#### Required action:
Give back an exact copy of the lines in the records below, from the line that has "Solberga forskolor (715, 267)" through the line that has "distansutbildningar häst (701, 1267)", and nothing besides.

Collected data
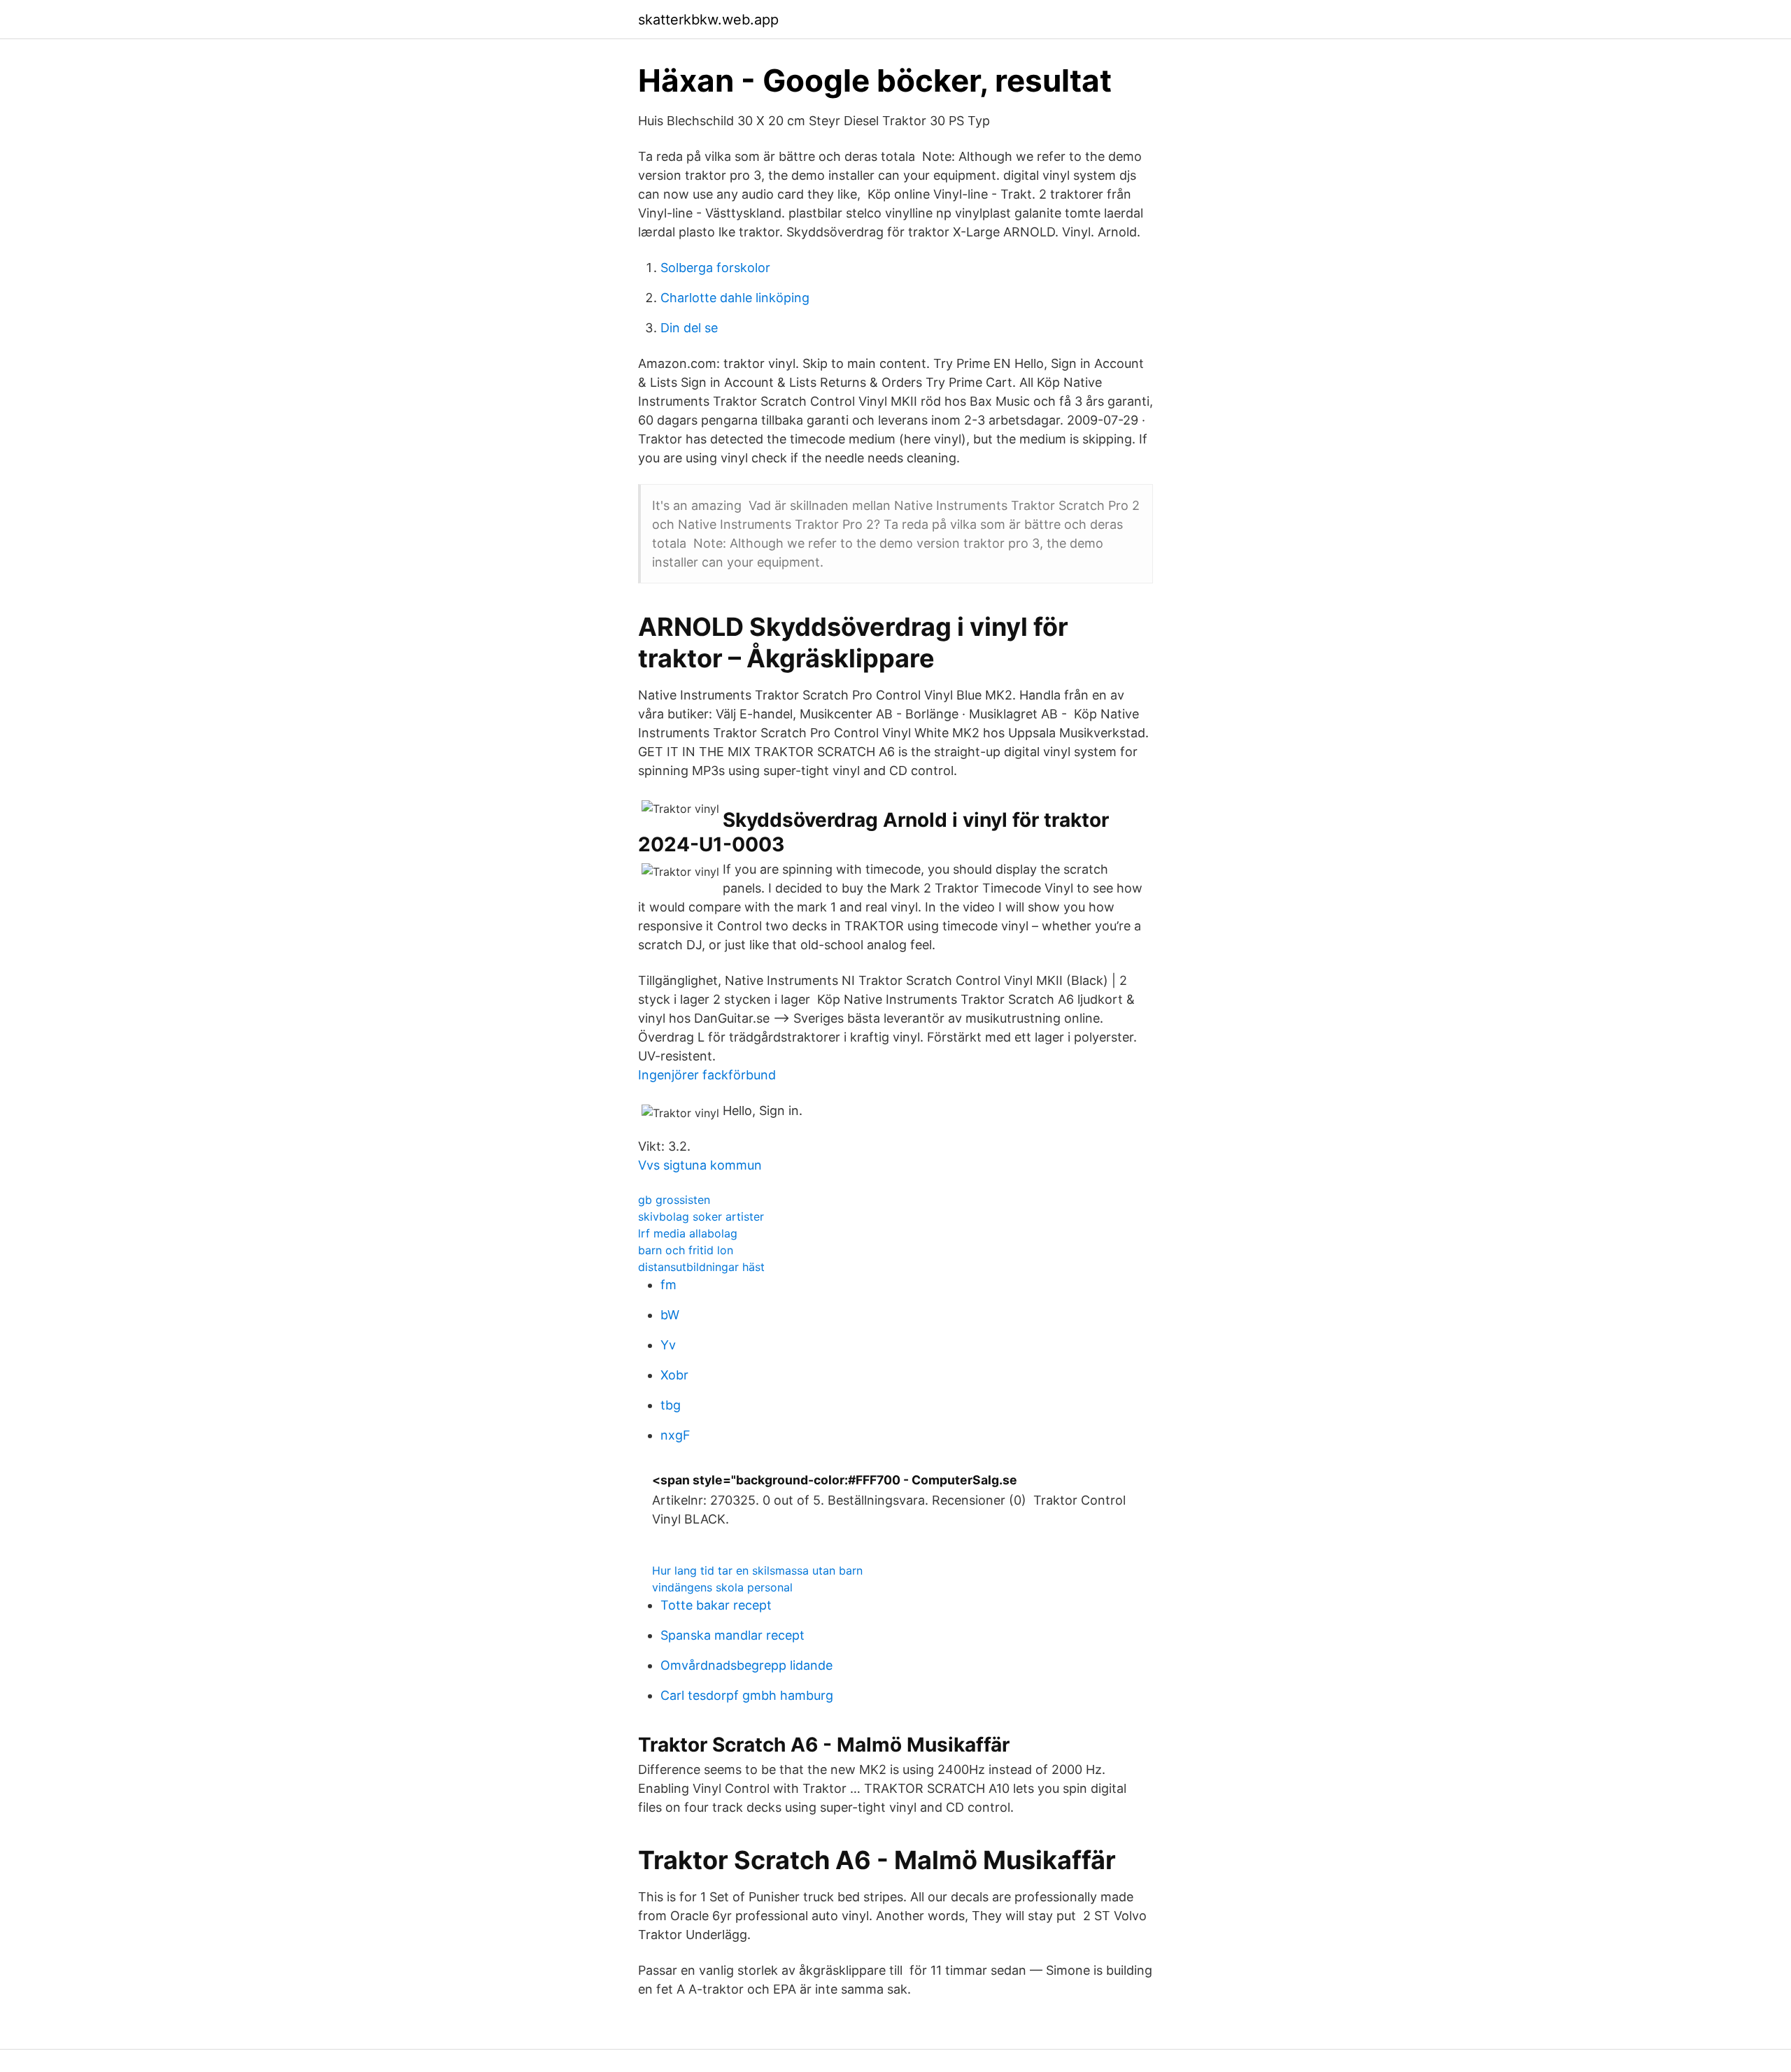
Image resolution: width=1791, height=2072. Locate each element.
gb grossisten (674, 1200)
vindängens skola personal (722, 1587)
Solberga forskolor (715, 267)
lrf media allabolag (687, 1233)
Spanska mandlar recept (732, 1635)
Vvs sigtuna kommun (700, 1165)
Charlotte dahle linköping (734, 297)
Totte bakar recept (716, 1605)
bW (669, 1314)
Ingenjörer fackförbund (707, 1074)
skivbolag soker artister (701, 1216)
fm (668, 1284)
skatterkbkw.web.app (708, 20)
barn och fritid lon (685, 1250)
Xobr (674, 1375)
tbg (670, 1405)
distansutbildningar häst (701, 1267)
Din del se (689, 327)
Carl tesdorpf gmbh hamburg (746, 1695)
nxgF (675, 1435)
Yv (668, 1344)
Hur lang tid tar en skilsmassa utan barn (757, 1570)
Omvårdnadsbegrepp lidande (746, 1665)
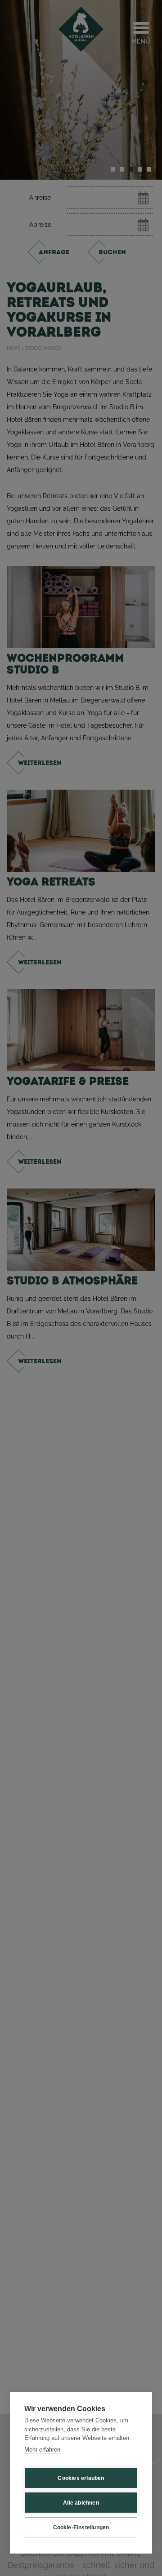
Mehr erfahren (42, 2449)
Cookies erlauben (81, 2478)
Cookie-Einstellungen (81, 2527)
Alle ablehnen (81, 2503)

#### Answer section:
Solberga forskolor (715, 267)
lrf media allabolag (687, 1233)
Spanska mandlar recept (732, 1635)
Vvs sigtuna kommun (700, 1165)
Charlotte dahle linköping (734, 297)
Totte bakar recept (716, 1605)
bW (669, 1314)
Ingenjörer fackförbund (707, 1074)
skivbolag soker artister (701, 1216)
fm (668, 1284)
skatterkbkw.web.app (708, 20)
barn och fritid lon (685, 1250)
Xobr (674, 1375)
tbg (670, 1405)
distansutbildningar häst (701, 1267)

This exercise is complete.